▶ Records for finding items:
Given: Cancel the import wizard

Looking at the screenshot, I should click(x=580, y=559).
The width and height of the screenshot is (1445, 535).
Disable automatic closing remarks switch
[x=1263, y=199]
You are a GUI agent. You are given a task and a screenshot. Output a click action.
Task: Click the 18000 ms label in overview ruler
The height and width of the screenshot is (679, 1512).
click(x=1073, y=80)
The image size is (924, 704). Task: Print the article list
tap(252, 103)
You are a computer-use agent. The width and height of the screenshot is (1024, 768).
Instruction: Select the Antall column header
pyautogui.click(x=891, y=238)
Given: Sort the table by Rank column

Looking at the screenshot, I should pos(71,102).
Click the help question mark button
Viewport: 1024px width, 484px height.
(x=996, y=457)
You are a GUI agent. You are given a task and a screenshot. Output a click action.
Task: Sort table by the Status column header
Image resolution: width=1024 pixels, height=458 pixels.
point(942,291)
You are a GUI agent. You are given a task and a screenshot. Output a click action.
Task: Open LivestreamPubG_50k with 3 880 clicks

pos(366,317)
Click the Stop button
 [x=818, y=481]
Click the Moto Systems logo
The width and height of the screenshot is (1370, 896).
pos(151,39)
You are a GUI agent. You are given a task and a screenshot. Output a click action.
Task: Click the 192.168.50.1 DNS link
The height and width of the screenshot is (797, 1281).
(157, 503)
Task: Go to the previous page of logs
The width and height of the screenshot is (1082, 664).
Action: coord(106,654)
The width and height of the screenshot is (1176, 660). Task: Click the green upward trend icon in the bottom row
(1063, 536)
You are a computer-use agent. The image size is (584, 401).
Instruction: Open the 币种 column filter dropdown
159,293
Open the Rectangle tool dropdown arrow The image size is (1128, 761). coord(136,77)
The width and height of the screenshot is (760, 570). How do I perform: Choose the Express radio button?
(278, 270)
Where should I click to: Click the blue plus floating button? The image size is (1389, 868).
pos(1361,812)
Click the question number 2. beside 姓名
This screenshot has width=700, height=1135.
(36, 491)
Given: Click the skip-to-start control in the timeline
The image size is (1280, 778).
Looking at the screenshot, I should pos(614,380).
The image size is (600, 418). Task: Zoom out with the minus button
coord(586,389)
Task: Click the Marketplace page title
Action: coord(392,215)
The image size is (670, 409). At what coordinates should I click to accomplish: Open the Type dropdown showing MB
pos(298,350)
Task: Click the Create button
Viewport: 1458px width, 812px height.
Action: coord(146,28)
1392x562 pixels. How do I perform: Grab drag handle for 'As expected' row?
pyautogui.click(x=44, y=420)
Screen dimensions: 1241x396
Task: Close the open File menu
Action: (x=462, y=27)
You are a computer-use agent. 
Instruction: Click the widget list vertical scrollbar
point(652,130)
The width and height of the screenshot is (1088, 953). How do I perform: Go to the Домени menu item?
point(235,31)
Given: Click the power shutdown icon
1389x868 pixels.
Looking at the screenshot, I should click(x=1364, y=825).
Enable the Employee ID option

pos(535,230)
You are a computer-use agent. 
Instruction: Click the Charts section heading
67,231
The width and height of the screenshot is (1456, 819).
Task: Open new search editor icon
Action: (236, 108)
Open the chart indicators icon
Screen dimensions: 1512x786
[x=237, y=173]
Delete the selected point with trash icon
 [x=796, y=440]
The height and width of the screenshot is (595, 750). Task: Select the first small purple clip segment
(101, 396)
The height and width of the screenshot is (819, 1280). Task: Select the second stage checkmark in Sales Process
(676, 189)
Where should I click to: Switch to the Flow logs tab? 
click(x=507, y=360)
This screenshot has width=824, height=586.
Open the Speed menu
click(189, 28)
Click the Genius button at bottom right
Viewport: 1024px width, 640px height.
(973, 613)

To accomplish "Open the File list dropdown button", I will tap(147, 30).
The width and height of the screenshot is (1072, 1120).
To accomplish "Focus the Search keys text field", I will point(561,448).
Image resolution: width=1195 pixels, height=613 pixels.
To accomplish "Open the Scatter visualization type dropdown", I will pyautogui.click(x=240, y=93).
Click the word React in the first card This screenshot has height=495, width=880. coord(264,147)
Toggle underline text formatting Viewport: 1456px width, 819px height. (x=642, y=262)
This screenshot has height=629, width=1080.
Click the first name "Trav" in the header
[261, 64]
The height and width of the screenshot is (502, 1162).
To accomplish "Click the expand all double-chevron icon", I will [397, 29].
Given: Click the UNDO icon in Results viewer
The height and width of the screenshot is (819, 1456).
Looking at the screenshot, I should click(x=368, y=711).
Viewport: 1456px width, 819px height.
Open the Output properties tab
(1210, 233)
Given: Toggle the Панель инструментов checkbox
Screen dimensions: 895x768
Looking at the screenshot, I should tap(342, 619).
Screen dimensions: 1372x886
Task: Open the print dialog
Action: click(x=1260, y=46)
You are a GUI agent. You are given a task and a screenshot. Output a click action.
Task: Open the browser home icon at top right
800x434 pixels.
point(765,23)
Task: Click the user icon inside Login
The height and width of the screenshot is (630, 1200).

▶ TASK BRIEF:
Please reproduce all of the records above word for word, with nothing changed or left out.

▶ EXERCISE RESULT:
Given: Cancel the import wizard

Looking at the screenshot, I should click(x=580, y=559).
The width and height of the screenshot is (1445, 535).
Disable automatic closing remarks switch
[x=1263, y=199]
You are a GUI agent. You are given a task and a screenshot. Output a click action.
Task: Click the 18000 ms label in overview ruler
The height and width of the screenshot is (679, 1512).
click(x=1073, y=80)
The image size is (924, 704). Task: Print the article list
tap(252, 103)
You are a computer-use agent. The width and height of the screenshot is (1024, 768).
Instruction: Select the Antall column header
pyautogui.click(x=891, y=238)
Given: Sort the table by Rank column

Looking at the screenshot, I should pos(71,102).
Click the help question mark button
Viewport: 1024px width, 484px height.
(x=996, y=457)
You are a GUI agent. You are given a task and a screenshot. Output a click action.
Task: Sort table by the Status column header
Image resolution: width=1024 pixels, height=458 pixels.
point(942,291)
You are a GUI agent. You are given a task and a screenshot. Output a click action.
Task: Open LivestreamPubG_50k with 3 880 clicks

pos(366,317)
Click the Stop button
 [x=818, y=481]
Click the Moto Systems logo
The width and height of the screenshot is (1370, 896).
pos(151,39)
You are a GUI agent. You are given a task and a screenshot. Output a click action.
Task: Click the 192.168.50.1 DNS link
The height and width of the screenshot is (797, 1281).
(157, 503)
Task: Go to the previous page of logs
The width and height of the screenshot is (1082, 664).
Action: coord(106,654)
The width and height of the screenshot is (1176, 660). Task: Click the green upward trend icon in the bottom row
(1063, 536)
You are a computer-use agent. The image size is (584, 401).
Instruction: Open the 币种 column filter dropdown
159,293
Open the Rectangle tool dropdown arrow The image size is (1128, 761). coord(136,77)
The width and height of the screenshot is (760, 570). How do I perform: Choose the Express radio button?
(278, 270)
Where should I click to: Click the blue plus floating button? The image size is (1389, 868).
pos(1361,812)
Click the question number 2. beside 姓名
This screenshot has width=700, height=1135.
(36, 491)
Given: Click the skip-to-start control in the timeline
The image size is (1280, 778).
Looking at the screenshot, I should pos(614,380).
The image size is (600, 418). Task: Zoom out with the minus button
coord(586,389)
Task: Click the Marketplace page title
Action: coord(392,215)
The image size is (670, 409). At what coordinates should I click to accomplish: Open the Type dropdown showing MB
pos(298,350)
Task: Click the Create button
Viewport: 1458px width, 812px height.
Action: coord(146,28)
1392x562 pixels. How do I perform: Grab drag handle for 'As expected' row?
pyautogui.click(x=44, y=420)
Screen dimensions: 1241x396
Task: Close the open File menu
Action: (x=462, y=27)
You are a computer-use agent. 
Instruction: Click the widget list vertical scrollbar
point(652,130)
The width and height of the screenshot is (1088, 953). How do I perform: Go to the Домени menu item?
point(235,31)
Given: Click the power shutdown icon
1389x868 pixels.
Looking at the screenshot, I should click(x=1364, y=825).
Enable the Employee ID option

pos(535,230)
You are a computer-use agent. 
Instruction: Click the Charts section heading
67,231
The width and height of the screenshot is (1456, 819).
Task: Open new search editor icon
Action: (236, 108)
Open the chart indicators icon
Screen dimensions: 1512x786
[x=237, y=173]
Delete the selected point with trash icon
 [x=796, y=440]
The height and width of the screenshot is (595, 750). Task: Select the first small purple clip segment
(101, 396)
The height and width of the screenshot is (819, 1280). Task: Select the second stage checkmark in Sales Process
(676, 189)
Where should I click to: Switch to the Flow logs tab? 
click(x=507, y=360)
This screenshot has width=824, height=586.
Open the Speed menu
click(189, 28)
Click the Genius button at bottom right
Viewport: 1024px width, 640px height.
(973, 613)

To accomplish "Open the File list dropdown button", I will tap(147, 30).
The width and height of the screenshot is (1072, 1120).
To accomplish "Focus the Search keys text field", I will point(561,448).
Image resolution: width=1195 pixels, height=613 pixels.
To accomplish "Open the Scatter visualization type dropdown", I will pyautogui.click(x=240, y=93).
Click the word React in the first card This screenshot has height=495, width=880. coord(264,147)
Toggle underline text formatting Viewport: 1456px width, 819px height. (x=642, y=262)
This screenshot has height=629, width=1080.
Click the first name "Trav" in the header
[261, 64]
The height and width of the screenshot is (502, 1162).
To accomplish "Click the expand all double-chevron icon", I will [397, 29].
Given: Click the UNDO icon in Results viewer
The height and width of the screenshot is (819, 1456).
Looking at the screenshot, I should click(x=368, y=711).
Viewport: 1456px width, 819px height.
Open the Output properties tab
(1210, 233)
Given: Toggle the Панель инструментов checkbox
Screen dimensions: 895x768
Looking at the screenshot, I should tap(342, 619).
Screen dimensions: 1372x886
Task: Open the print dialog
Action: click(x=1260, y=46)
You are a GUI agent. You are given a task and a screenshot. Output a click action.
Task: Open the browser home icon at top right
800x434 pixels.
point(765,23)
Task: Click the user icon inside Login
The height and width of the screenshot is (630, 1200).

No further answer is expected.